- Theatrical release poster
- Directed by: Hazim Bitar
- Written by: Hazim Bitar
- Produced by: Hazim Bitar
- Starring: Abdallah Dghemaal Rabee Zureikat
- Cinematography: Hazim Bitar
- Edited by: Hazim Bitar
- Music by: Aziz Maraqa
- Production company: Tashkeel Films
- Distributed by: Hazim Bitar (JO)
- Release date: 29 June 2011 (Jordan);
- Running time: 80 minutes
- Country: Jordan
- Languages: Arabic English Subtitles

= Fish Above Sea Level =

Fish Above Sea Level (سمك فوق سطح البحر, translit. Samak fawqa satah al-bahr) is an independent 2011 drama film directed and written by Hazim Bitar.

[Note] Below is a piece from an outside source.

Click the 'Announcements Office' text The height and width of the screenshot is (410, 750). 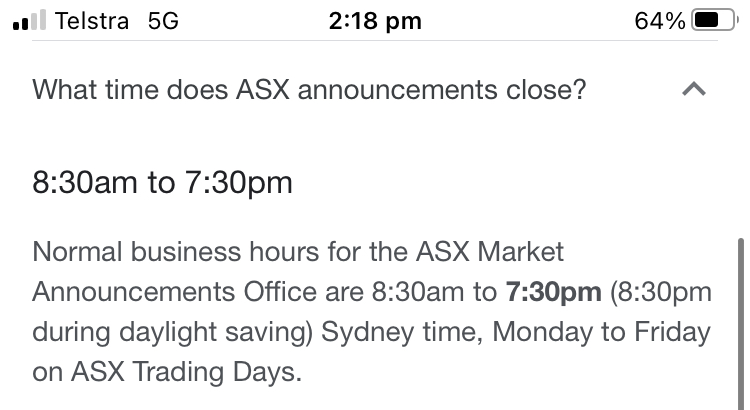[x=175, y=292]
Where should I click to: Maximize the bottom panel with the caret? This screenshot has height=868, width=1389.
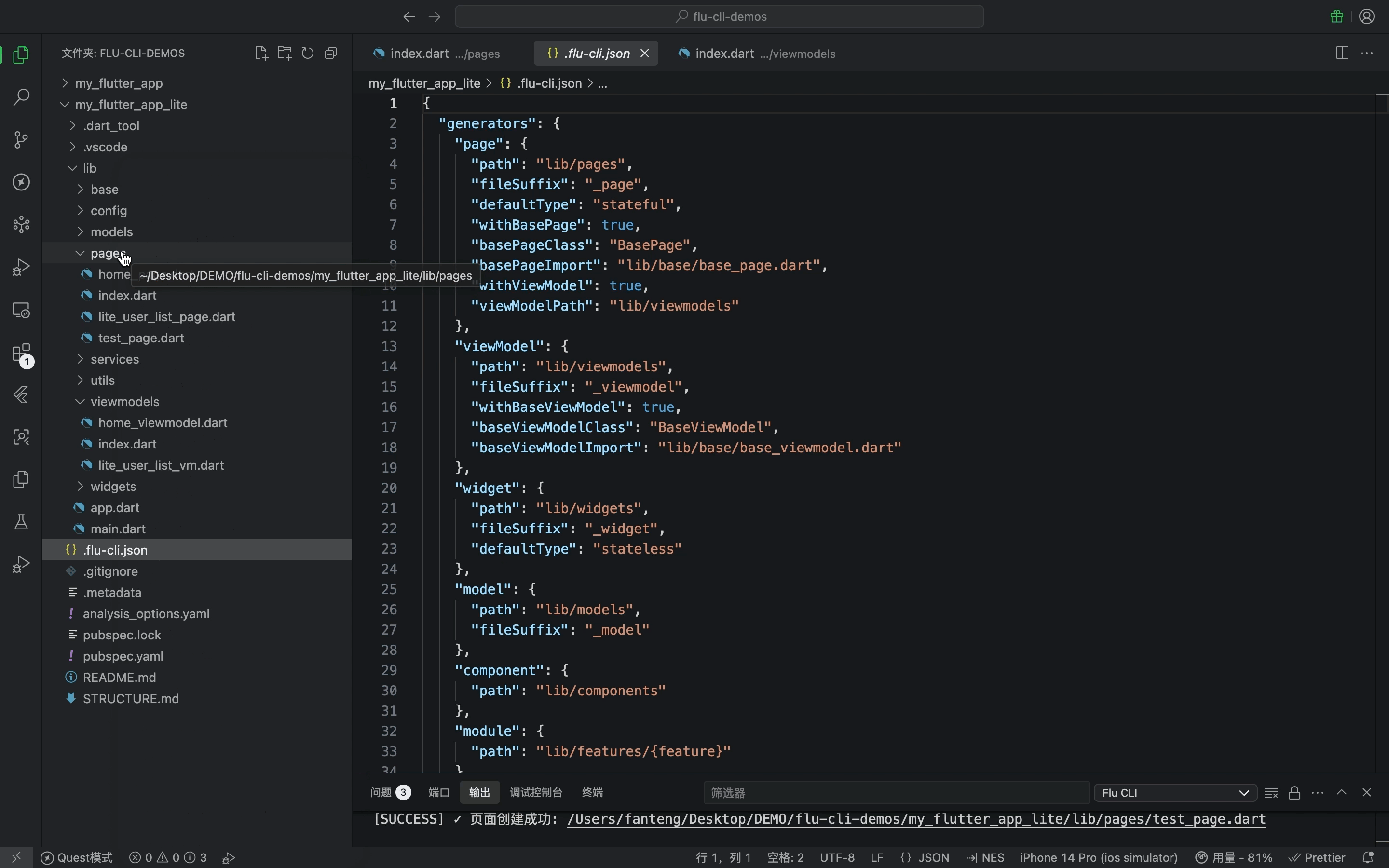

Leading Jordanian film critic Adnan Madanat called the film "The best Jordanian feature film."

== Synopsis ==
Fish Above Sea Level is about Talal (Rabee Zureikat) a young Ammani professional, who discovers upon his father's death that he is penniless. His late father, in an attempt to shore up his failing investments, mortgaged the family house. Talal has few days to save the family house in Amman from foreclosure. His only way out is to sell a farm house once owned by his late father in a village by the Dead Sea with a dark past. At the village he meets Dawoud (Abdallah Dghemaat) a young farmer who lives in the farm house. Before Talal can do anything with the farm house, Dawoud's approval is essential.